■ **DATA SUPPLIED**

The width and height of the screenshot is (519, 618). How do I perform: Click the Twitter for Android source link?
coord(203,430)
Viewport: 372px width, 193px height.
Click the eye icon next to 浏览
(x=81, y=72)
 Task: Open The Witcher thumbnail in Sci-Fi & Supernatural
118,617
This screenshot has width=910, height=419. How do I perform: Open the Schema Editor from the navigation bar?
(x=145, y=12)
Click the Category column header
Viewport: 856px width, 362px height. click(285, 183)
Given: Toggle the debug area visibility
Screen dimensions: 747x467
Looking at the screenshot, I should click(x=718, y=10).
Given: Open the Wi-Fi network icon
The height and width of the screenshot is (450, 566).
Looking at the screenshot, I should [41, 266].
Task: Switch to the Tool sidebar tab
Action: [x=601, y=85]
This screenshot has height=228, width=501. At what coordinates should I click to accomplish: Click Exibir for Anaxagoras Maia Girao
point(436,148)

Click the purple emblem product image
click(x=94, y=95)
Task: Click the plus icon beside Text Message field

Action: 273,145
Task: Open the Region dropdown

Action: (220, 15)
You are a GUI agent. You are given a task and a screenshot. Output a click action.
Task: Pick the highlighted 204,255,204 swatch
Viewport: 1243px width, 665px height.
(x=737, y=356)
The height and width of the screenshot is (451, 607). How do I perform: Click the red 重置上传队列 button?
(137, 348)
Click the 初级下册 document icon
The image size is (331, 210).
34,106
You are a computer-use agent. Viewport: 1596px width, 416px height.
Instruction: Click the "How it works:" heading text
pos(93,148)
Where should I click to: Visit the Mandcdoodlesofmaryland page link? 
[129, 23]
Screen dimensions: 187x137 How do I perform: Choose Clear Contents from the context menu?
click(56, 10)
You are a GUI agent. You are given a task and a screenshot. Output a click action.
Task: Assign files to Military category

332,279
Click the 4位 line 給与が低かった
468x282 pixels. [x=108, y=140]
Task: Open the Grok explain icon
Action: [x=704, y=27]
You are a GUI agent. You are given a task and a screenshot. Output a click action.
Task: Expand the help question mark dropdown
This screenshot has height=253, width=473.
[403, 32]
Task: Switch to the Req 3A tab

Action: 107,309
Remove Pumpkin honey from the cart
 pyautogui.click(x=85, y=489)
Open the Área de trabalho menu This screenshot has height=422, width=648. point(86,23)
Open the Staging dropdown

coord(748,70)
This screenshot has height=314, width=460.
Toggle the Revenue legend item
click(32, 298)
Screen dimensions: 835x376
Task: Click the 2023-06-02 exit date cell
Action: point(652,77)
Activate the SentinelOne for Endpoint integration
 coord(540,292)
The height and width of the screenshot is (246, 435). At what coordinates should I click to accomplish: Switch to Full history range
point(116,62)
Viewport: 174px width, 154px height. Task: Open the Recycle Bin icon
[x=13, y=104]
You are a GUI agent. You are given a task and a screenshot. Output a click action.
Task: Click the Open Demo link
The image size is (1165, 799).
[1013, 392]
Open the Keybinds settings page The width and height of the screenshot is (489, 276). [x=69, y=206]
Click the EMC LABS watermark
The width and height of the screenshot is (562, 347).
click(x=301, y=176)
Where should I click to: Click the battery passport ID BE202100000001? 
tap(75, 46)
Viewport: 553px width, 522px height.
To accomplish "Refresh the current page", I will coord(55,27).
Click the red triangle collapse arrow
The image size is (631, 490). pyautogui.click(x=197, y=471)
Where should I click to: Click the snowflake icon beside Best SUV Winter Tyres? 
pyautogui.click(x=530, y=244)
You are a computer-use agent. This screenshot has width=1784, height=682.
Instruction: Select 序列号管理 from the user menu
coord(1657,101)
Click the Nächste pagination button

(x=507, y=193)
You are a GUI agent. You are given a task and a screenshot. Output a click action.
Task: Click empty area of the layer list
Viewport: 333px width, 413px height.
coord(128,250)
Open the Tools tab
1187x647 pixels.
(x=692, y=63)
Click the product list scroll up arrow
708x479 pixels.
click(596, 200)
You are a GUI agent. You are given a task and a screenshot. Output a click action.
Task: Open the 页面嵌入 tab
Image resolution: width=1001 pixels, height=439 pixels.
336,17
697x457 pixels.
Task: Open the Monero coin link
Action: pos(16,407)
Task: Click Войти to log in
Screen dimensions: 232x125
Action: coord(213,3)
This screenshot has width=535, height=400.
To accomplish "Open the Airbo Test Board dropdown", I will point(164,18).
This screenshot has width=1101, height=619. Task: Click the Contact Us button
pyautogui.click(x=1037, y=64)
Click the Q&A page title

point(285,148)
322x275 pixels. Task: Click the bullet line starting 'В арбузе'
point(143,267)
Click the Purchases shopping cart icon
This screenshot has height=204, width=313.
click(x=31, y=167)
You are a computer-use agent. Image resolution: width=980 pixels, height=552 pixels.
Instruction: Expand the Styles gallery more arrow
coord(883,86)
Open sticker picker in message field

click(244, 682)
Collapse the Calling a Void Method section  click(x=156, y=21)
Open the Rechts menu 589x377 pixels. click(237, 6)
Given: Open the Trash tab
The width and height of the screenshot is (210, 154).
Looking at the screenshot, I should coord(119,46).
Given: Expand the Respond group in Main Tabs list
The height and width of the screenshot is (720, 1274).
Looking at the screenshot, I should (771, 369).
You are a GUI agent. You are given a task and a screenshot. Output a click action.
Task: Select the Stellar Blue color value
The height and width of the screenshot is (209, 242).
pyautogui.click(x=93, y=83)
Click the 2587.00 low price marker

■ **WHAT YOU WILL DO**
Produce the entries above once more, identical in every detail.

■ **SOLVED EXERCISE**
The width and height of the screenshot is (519, 618). How do I perform: Click the Twitter for Android source link?
coord(203,430)
Viewport: 372px width, 193px height.
Click the eye icon next to 浏览
(x=81, y=72)
 Task: Open The Witcher thumbnail in Sci-Fi & Supernatural
118,617
This screenshot has width=910, height=419. How do I perform: Open the Schema Editor from the navigation bar?
(x=145, y=12)
Click the Category column header
Viewport: 856px width, 362px height. click(285, 183)
Given: Toggle the debug area visibility
Screen dimensions: 747x467
Looking at the screenshot, I should click(x=718, y=10).
Given: Open the Wi-Fi network icon
The height and width of the screenshot is (450, 566).
Looking at the screenshot, I should [41, 266].
Task: Switch to the Tool sidebar tab
Action: [x=601, y=85]
This screenshot has height=228, width=501. At what coordinates should I click to accomplish: Click Exibir for Anaxagoras Maia Girao
point(436,148)

Click the purple emblem product image
click(x=94, y=95)
Task: Click the plus icon beside Text Message field

Action: 273,145
Task: Open the Region dropdown

Action: (220, 15)
You are a GUI agent. You are given a task and a screenshot. Output a click action.
Task: Pick the highlighted 204,255,204 swatch
Viewport: 1243px width, 665px height.
(x=737, y=356)
The height and width of the screenshot is (451, 607). How do I perform: Click the red 重置上传队列 button?
(137, 348)
Click the 初级下册 document icon
The image size is (331, 210).
34,106
You are a computer-use agent. Viewport: 1596px width, 416px height.
Instruction: Click the "How it works:" heading text
pos(93,148)
Where should I click to: Visit the Mandcdoodlesofmaryland page link? 
[129, 23]
Screen dimensions: 187x137 How do I perform: Choose Clear Contents from the context menu?
click(56, 10)
You are a GUI agent. You are given a task and a screenshot. Output a click action.
Task: Assign files to Military category

332,279
Click the 4位 line 給与が低かった
468x282 pixels. [x=108, y=140]
Task: Open the Grok explain icon
Action: [x=704, y=27]
You are a GUI agent. You are given a task and a screenshot. Output a click action.
Task: Expand the help question mark dropdown
This screenshot has height=253, width=473.
[403, 32]
Task: Switch to the Req 3A tab

Action: 107,309
Remove Pumpkin honey from the cart
 pyautogui.click(x=85, y=489)
Open the Área de trabalho menu This screenshot has height=422, width=648. point(86,23)
Open the Staging dropdown

coord(748,70)
This screenshot has height=314, width=460.
Toggle the Revenue legend item
click(32, 298)
Screen dimensions: 835x376
Task: Click the 2023-06-02 exit date cell
Action: point(652,77)
Activate the SentinelOne for Endpoint integration
 coord(540,292)
The height and width of the screenshot is (246, 435). At what coordinates should I click to accomplish: Switch to Full history range
point(116,62)
Viewport: 174px width, 154px height. Task: Open the Recycle Bin icon
[x=13, y=104]
You are a GUI agent. You are given a task and a screenshot. Output a click action.
Task: Click the Open Demo link
The image size is (1165, 799).
[1013, 392]
Open the Keybinds settings page The width and height of the screenshot is (489, 276). [x=69, y=206]
Click the EMC LABS watermark
The width and height of the screenshot is (562, 347).
click(x=301, y=176)
Where should I click to: Click the battery passport ID BE202100000001? 
tap(75, 46)
Viewport: 553px width, 522px height.
To accomplish "Refresh the current page", I will coord(55,27).
Click the red triangle collapse arrow
The image size is (631, 490). pyautogui.click(x=197, y=471)
Where should I click to: Click the snowflake icon beside Best SUV Winter Tyres? 
pyautogui.click(x=530, y=244)
You are a computer-use agent. This screenshot has width=1784, height=682.
Instruction: Select 序列号管理 from the user menu
coord(1657,101)
Click the Nächste pagination button

(x=507, y=193)
You are a GUI agent. You are given a task and a screenshot. Output a click action.
Task: Click empty area of the layer list
Viewport: 333px width, 413px height.
coord(128,250)
Open the Tools tab
1187x647 pixels.
(x=692, y=63)
Click the product list scroll up arrow
708x479 pixels.
click(596, 200)
You are a GUI agent. You are given a task and a screenshot. Output a click action.
Task: Open the 页面嵌入 tab
Image resolution: width=1001 pixels, height=439 pixels.
336,17
697x457 pixels.
Task: Open the Monero coin link
Action: pos(16,407)
Task: Click Войти to log in
Screen dimensions: 232x125
Action: coord(213,3)
This screenshot has width=535, height=400.
To accomplish "Open the Airbo Test Board dropdown", I will point(164,18).
This screenshot has width=1101, height=619. Task: Click the Contact Us button
pyautogui.click(x=1037, y=64)
Click the Q&A page title

point(285,148)
322x275 pixels. Task: Click the bullet line starting 'В арбузе'
point(143,267)
Click the Purchases shopping cart icon
This screenshot has height=204, width=313.
click(x=31, y=167)
You are a computer-use agent. Image resolution: width=980 pixels, height=552 pixels.
Instruction: Expand the Styles gallery more arrow
coord(883,86)
Open sticker picker in message field

click(244, 682)
Collapse the Calling a Void Method section  click(x=156, y=21)
Open the Rechts menu 589x377 pixels. click(237, 6)
Given: Open the Trash tab
The width and height of the screenshot is (210, 154).
Looking at the screenshot, I should coord(119,46).
Given: Expand the Respond group in Main Tabs list
The height and width of the screenshot is (720, 1274).
Looking at the screenshot, I should (771, 369).
You are a GUI agent. You are given a task and a screenshot. Output a click action.
Task: Select the Stellar Blue color value
The height and width of the screenshot is (209, 242).
pyautogui.click(x=93, y=83)
Click the 2587.00 low price marker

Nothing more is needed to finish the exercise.